Title: Imazalil residue loading on citrus fruit as affected by formulation, solution pH and exposure time in aqueous dip treatments

Author
item ERASMUS, ARNO - University Of Stellenbosch
item LENNOX, CHERYL - University Of Stellenbosch
item Smilanick, Joseph
item LESAR, KEITH - Citrus Research International (CRI)
item FOURIE, PAUL - University Of Stellenbosch

Submitted to: Postharvest Biology and Technology
Publication Type: Peer Reviewed Journal
Publication Acceptance Date: 11/4/2012
Publication Date: 1/1/2013
Citation: Erasmus, A., Lennox, C.L., Smilanick, J.L., Lesar, K., Fourie, P.H. 2013. Imazalil residue loading on citrus fruit as affected by formulation, solution pH and exposure time in aqueous dip treatments. Postharvest Biology and Technology. 77(1):43-49.

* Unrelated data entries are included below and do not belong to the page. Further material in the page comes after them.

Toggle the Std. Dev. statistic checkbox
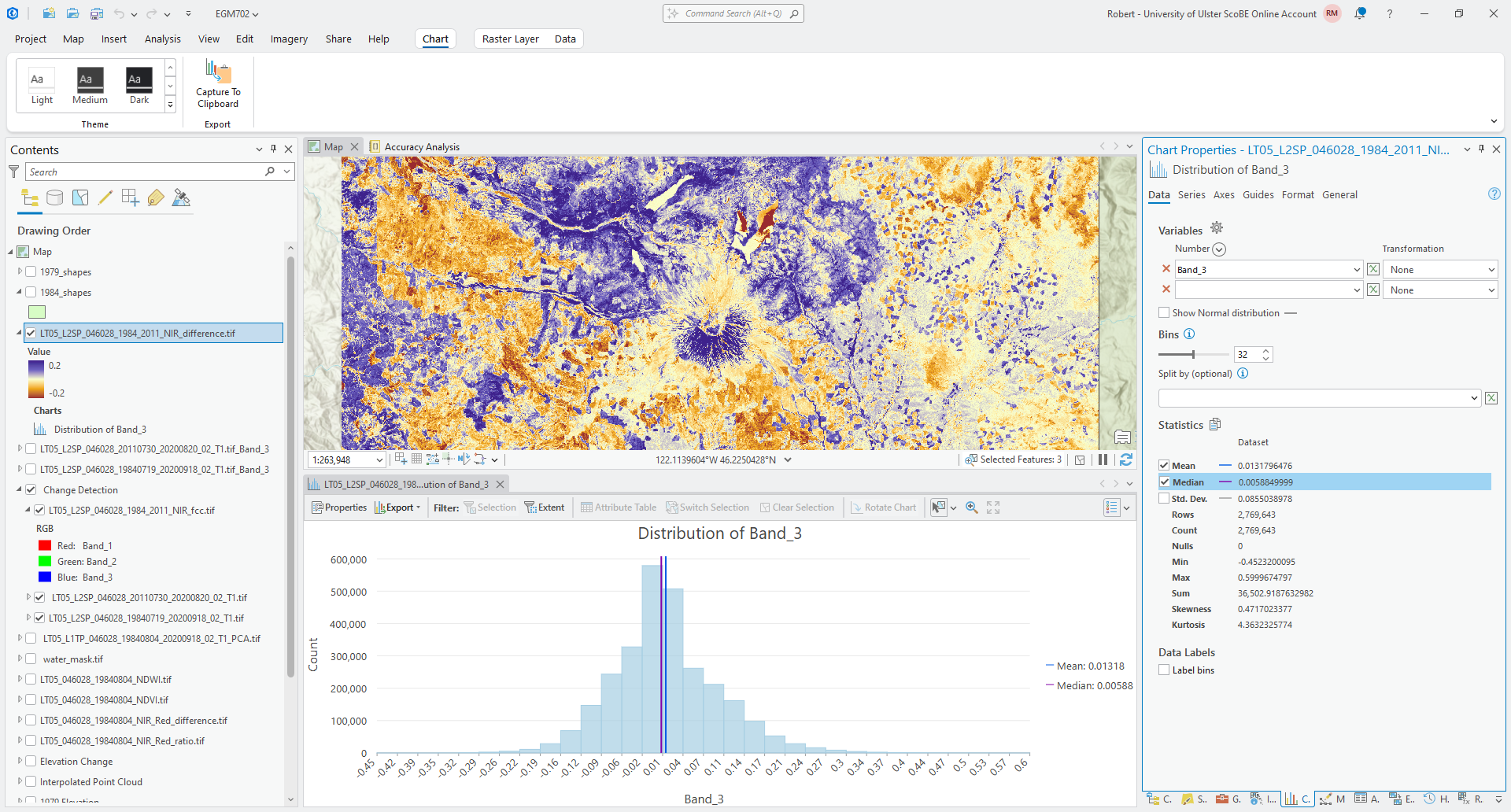 [x=1164, y=499]
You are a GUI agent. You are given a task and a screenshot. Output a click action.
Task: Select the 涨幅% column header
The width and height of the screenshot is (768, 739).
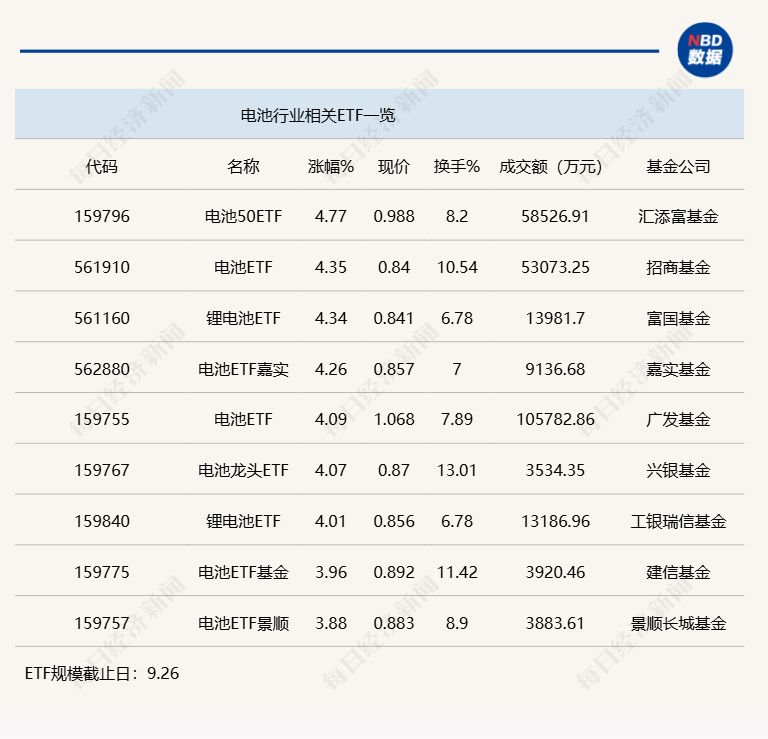coord(331,167)
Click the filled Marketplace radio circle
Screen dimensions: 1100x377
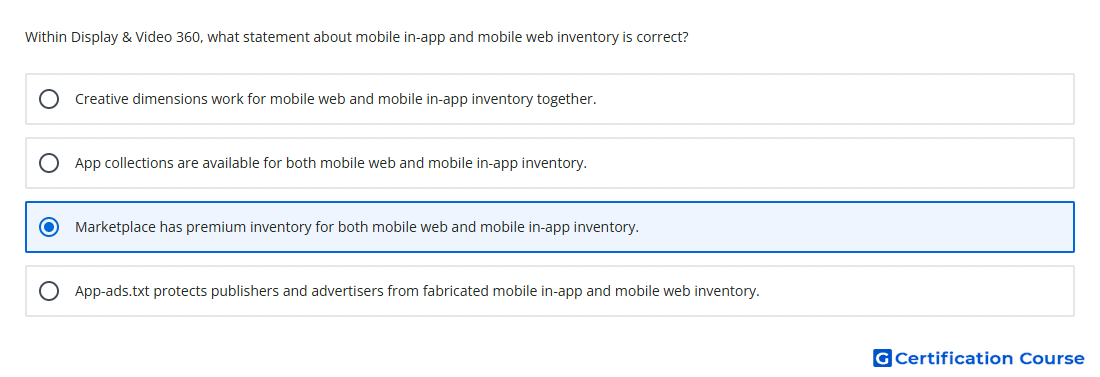point(49,227)
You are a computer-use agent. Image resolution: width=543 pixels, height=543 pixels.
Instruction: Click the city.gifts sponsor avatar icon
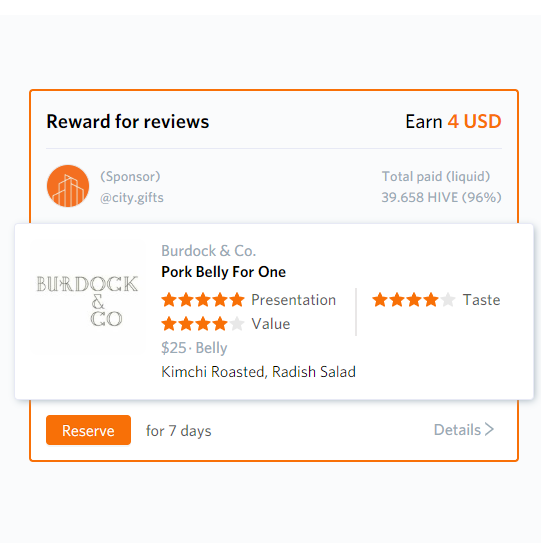68,186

Interpretive Summary: Post harvest rot of citrus results in significant economic losses to the industry. To control these losses the industry relys on the application of fungicides. We evaluated the use of one of these fungicides (imazalil) in order to maximize its effectiveness while minimizing the amount of the chemical remaining in the fruit. The benefit of this work is to extend the storage life of the fruit, which improves financial returns to growers and extends the period fresh citrus fruit are available to consumers and the life of the fruit after purchase.

Technical Abstract: Green mould caused by Penicillium digitatum is responsible for major postharvest fruit losses on the South African fresh citrus export market. Some of these losses, as well as fungicide resistance development, can be attributed to sub-optimal imazalil (IMZ) residue loading on citrus fruit, i.e. <2 µg.g-1, which is commonly the case in South African packhouses. This will result in loss of control and sporulation inhibition of green mould. IMZ formulation [IMZ sulphate and emulsifiable concentrate (EC)], solution pH (IMZ sulphate at 500 µg.mL-1 buffered with NaHCO3 or NaOH to pH 6 and 8) and exposure time (15 to 540 s) were investigated in order to improve IMZ residue loading and the concomitant green mould control on Clementine mandarin, ‘Eureka’ lemon, navel and Valencia orange fruit. Exposure time had no significant effect on residue loading in the unbuffered IMZ sulphate solution (pH 3). No differences were observed between the pH buffers used, but residue loading improved with increase in pH. The maximum residue limit (MRL) of 5.0 µg.g-1 was exceeded following dip treatment in the IMZ EC (after 75 s exposure time), and IMZ sulphate at pH 8 using NaHCO3 (77 s) or NaOH (89 s) as buffer. The MRL was exceeded after 161 s in IMZ sulphate solutions buffered at pH 6 with either NaHCO3 or NaOH. This study attempted to model an IMZ residue loading curve from which bench mark residue levels can be derived for the control of sensitive and resistant isolates of Penicillium digitatum. From these curves the benchmark residue level for 95% control of a sensitive and resistant isolate was predicted to be 0.81 and 2.64 µg.g-1, respectively. Residue loading can be improved by adjusting the pH of an IMZ sulphate solution or by using the IMZ EC formulation, but exposure time should be restricted so as not to exceed the MRL. The practical relevance of IMZ resistance was shown in this work and benchmark IMZ residue levels for control of green mould were validated.